Quand tu regardes le parcours de Larrio, tu ne peux être qu’admiratif. Ce mec qui est mon pote, mon frérot, je le regarde avec admiration dans le sens où je suis fier d’avoir un pote comme lui !

Larrio Ekson :

« Moi, c’est pareil. Je suis fier de lui. C’est un autre parcours. De danseur, il est devenu top-model, on se voyait moins mais je l’ai suivi… Et maintenant, il est devenu un super photographe… Je crois que tous les deux, on a monté l’escalier… Je vois ses photos dans des grands magazines, Paris-Match, Rolling Stones… moi j’ai ma tête sur des pièces de la Monnaie de Paris… 

Jean-Marie Marion :

« … et quand je kiffe, c’est quand maintenant je fais des photos de mon pote Larrio. Parce que là, c’est comme si je redansais avec lui… Souvent c’est ce que je dis aux gens que je photographie : « C’est un pas de deux, il faut que tu lâches, que tu t’abandonnes » …

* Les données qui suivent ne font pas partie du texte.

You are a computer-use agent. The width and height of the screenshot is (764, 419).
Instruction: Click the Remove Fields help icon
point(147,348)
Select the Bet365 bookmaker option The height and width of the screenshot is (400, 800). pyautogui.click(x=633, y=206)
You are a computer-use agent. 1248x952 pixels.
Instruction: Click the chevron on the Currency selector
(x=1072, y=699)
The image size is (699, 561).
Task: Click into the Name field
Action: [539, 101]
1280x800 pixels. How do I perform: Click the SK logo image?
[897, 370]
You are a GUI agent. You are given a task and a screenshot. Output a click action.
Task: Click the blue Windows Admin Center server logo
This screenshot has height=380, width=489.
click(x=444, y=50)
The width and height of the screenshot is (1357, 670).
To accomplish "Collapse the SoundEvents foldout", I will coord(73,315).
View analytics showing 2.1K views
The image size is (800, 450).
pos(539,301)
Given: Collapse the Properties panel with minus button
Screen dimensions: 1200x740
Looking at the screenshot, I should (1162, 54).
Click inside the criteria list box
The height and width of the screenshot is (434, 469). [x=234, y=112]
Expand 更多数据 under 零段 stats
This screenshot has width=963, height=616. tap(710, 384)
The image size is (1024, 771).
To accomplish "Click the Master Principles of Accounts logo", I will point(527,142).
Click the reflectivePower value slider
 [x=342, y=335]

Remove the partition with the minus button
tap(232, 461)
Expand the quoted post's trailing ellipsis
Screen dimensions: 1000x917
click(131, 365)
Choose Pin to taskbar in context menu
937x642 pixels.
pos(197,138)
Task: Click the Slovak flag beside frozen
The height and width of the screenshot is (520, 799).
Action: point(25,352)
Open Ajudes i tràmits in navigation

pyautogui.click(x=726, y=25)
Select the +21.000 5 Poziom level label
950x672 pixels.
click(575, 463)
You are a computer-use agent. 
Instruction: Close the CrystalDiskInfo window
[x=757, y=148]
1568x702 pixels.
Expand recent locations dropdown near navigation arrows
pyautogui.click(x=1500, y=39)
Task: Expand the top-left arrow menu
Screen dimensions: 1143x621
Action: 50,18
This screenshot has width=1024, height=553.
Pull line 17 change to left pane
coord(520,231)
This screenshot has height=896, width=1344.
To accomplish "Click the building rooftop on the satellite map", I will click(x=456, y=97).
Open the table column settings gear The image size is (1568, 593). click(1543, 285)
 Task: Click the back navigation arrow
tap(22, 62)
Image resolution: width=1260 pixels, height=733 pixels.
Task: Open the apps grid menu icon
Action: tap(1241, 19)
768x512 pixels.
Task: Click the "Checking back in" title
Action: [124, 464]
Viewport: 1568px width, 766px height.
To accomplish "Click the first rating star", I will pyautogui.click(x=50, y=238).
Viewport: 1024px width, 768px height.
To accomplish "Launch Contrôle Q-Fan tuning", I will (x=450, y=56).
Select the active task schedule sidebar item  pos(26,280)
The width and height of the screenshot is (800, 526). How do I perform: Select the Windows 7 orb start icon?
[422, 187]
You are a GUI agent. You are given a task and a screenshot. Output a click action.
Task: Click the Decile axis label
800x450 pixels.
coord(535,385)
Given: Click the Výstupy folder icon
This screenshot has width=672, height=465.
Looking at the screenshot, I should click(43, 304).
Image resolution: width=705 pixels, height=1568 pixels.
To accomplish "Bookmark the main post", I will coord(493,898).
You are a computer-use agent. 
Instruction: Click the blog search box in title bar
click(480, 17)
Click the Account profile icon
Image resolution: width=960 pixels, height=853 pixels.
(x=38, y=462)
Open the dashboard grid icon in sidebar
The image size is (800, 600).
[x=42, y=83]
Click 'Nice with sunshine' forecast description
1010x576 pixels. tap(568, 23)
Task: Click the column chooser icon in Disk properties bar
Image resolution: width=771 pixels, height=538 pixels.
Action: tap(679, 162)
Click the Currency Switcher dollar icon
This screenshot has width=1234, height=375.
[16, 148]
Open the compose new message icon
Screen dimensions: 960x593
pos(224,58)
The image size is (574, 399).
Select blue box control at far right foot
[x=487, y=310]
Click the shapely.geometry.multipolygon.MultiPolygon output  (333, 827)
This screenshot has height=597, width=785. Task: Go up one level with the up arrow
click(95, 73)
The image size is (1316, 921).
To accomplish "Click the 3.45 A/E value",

Et c’est exactement ce qui s’est passé tout à l’heure. C’est un kif ! Il a le sens de l’espace, du corps, de l’impro… il vit ! Tu vis ! Tu est bien vivant ! Et j’espère que tu vas vivre encore longtemps et que tu vas continuer à nous étonner, poil au nez ! »

 Larrio Ekson :

« … Tu sais, c’est drôle mais depuis que je suis parti vivre dans le Sud, j’ai envie de profiter davantage de la vie… J’ai envie de faire beaucoup moins de choses. J’ai pas arrêté de donner, donner, donner pendant ces dix-sept dernières années… Maintenant, j’ai envie de me donner à moi un peu aussi (sourire).

Larrio Ekson-Jean Marie Marion-4-Deux Frères de Barre-ParisBazaar-Daudé©Jeannot Oliv.

Avant ce jour-là, Larrio et Jean-Marie ne s’étaient pas revus depuis dix ans. On ne forme qu’un voeu, qu’ils n’attendent pas dix ans pour se voir encore. Les voir danser tous les deux aura fait le bonheur de quelques chorégraphes et de milliers de spectateurs. Les réunir le temps d’un instant a fait le nôtre. Et on l’espère, le vôtre aussi.

Les années qui s’additionnent n’épargnent personne. Mais l’amitié a parfois le talent de faire mentir le temps qui file. Ce jour-là, et que ça reste entre nous, Ekson et Marion étaient comme hier. Ils avaient vingt ans.

O.D

One thought on “Larrio Ekson et Jean-Marie Marion : Deux Frères de Barre

  1. Joli échange entre vous deux!!
    Bravo les gars pour ce beau parcours de vie et de danse.
    Ma chance? Vous avoir vus danser dans la cour du Palais des Papes en Avignon. J’avais 17 ans, je commençais tout juste la danse. C’est en effet tard pour un garçon… et en sortant ébloui de votre merveilleuse Représentation, ma décision était prise: je serai danseur professionnel.
    Merci pour votre talent, votre beauté, votre puissance, votre grace. Tout cela m’a permis de réussir ma carrière au delà de mes espérances.
    J’ai aussi mis en pratique ( sans l’avoir appris de vous mais plutôt par experience) qu’il faut donner avec bienveillance et que l’on reçoit encore plus en retour.
    J’ai adoré mes partenaires filles et garçons.
    Sur scène, on a besoin de tous!!!
    Merci à vous deux d’avoir été là par une nuit étoilée de juillet . Je vous dois TOUT.